Bloss: Die Schweizer Gesetzgebung verbietet es, solche Informationen zu verwenden. 2005 trat das DNA-Profil-Gesetz in Kraft. Darin heisst es: «Bei der DNA-Analyse darf weder nach dem Gesundheitszustand noch nach anderen persönlichen Eigenschaften mit Ausnahme des Geschlechtes der betroffenen Person geforscht werden.»

Auswertung von DNA-Spuren (in einem Labor in den USA).
Auswertung von DNA-Spuren (in einem Labor in den USA).
Bild: JIM YOUNG/REUTERS

Eine einzelne ausgewertete DNA-Spur nützt den Ermittlern also nur beschränkt. Deshalb wurden gleichzeitig mit Entwicklung der Methode Datenbanken angelegt. Sie speichern DNA-Spuren von Verdächtigen und Verurteilten.

Auch Profile von nicht identifizierten lebenden und toten Personen oder Vermissten dürfen im Schweizer Informationssystem namens Codis abgelegt werden. Nach einer Tat wie in Rupperswil werden die gesammelten Spuren mit der Datenbank abgeglichen, auch ausländische und internationale Datenbanken werden durchsucht.

Kein Treffer im Fall Rupperswil

Bislang gab es im Fall Rupperswil weder national noch international einen Treffer. Wie gestern die «Schweiz am Sonntag» unter Berufung auf das Bundesamt für Polizei berichtete, konnten im Jahr 2015 in der Schweiz total 5459 Spuren einer Person zugeordnet werden. Die Zahl der DNA-Spuren, die derzeit niemandem zugeordnet werden können, ist natürlich ein Vielfaches höher: 63'941.

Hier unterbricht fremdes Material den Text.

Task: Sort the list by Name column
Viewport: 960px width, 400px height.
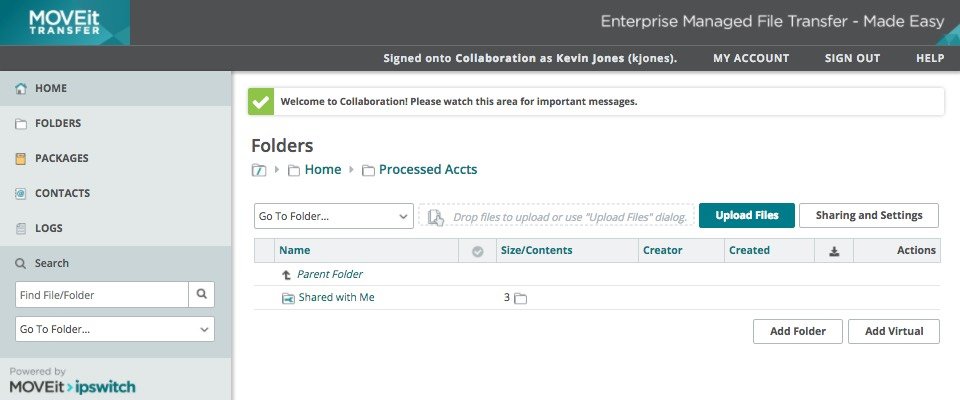Action: [294, 251]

DNA-Test beim mexikanischen Drogenkönig Joaquin Guzman.
DNA-Test beim mexikanischen Drogenkönig Joaquin Guzman.
Bild: HANDOUT/REUTERS

Nur das Geschlecht

In Rupperswil sorgte das Stichwort DNA für Irritation in der Nachbarschaft, weil Anwohner brieflich zu DNA-Tests aufgefordert wurden. Wie der «Blick» berichtete, wurde etwa ein junger Nachbar mit Tourettesyndrom zu einem Wangenschleimhautabstrich aufgeboten. «Ich kann nicht fassen, dass die Polizei meinen Sohn als Mehrfachmörder verdächtigt», zitiert «Blick» die Mutter des 20-Jährigen.

Auf Nachfrage der AZ bestätigt die Staatsanwaltschaft das Vorgehen und erklärt, dass es sich dabei um ein Standardprozedere handle. Konkret: Die Polizei darf auch die DNA von sogenannten «tatortberechtigten Personen» erfassen. Das können Verwandte, Freunde oder eben Nachbarn sein, die schon einmal im Haus waren.

Der junge Nachbar hatte einst mit dem späteren Mordopfer Dion Schauer die Primarschule besucht und besuchte ihn deshalb auch im Haus, das am 21. Dezember 2015 zu einem Tatort wurde. Die DNA des 20-Jährigen darf gemäss Gesetz aber nur abgeglichen, nicht aber in der Datenbank abgelegt werden.

DNA-Profile länger speichern?

Ebenfalls nicht erfasst werden dürfen Spuren von Verdächtigten, bei denen sich herausgestellt hat, dass sie als Täter eines konkreten Verbrechens oder Vergehens ausgeschlossen werden können sowie Personen, die in ein Verfahren verwickelt waren, das eingestellt wurde.

BDP-Aargau-Präsident und Nationalrat Bernhard Guhl findet das problematisch. Gegenüber Radio Argovia sagt er: «Wenn man irgendwo einen Einbruch hatte und man sich zu 99 Prozent sicher ist, dass es der XY war, aber man ihn nicht verurteilen kann, muss man seine DNA-Daten wieder löschen.»

Guhl sagt, wenn man nicht alle Daten von Verdächtigen und Freigelassenen «so restriktive» löschen würde, könnte man einen Fall wie Rupperswil «allenfalls viel schneller aufklären». Er will die Profile länger in der Datenbank behalten: «Nicht verurteilt zu sein, heisst nicht, dass man nie etwas gemacht hat. So lange die Person nichts macht, hat sie ja auch nichts zu befürchten.»

Jetzt auf

Datenschützer warnen vor einer solchen Vorratsdatenspeicherung. Guhl argumentiert, ihm sei «die Aufklärung von Verbrechen wesentlich wichtiger als der Schutz von Daten von möglichen Verbrechern». Er werde die Frage in der Rechtskommission des Nationalrats zur Diskussion bringen.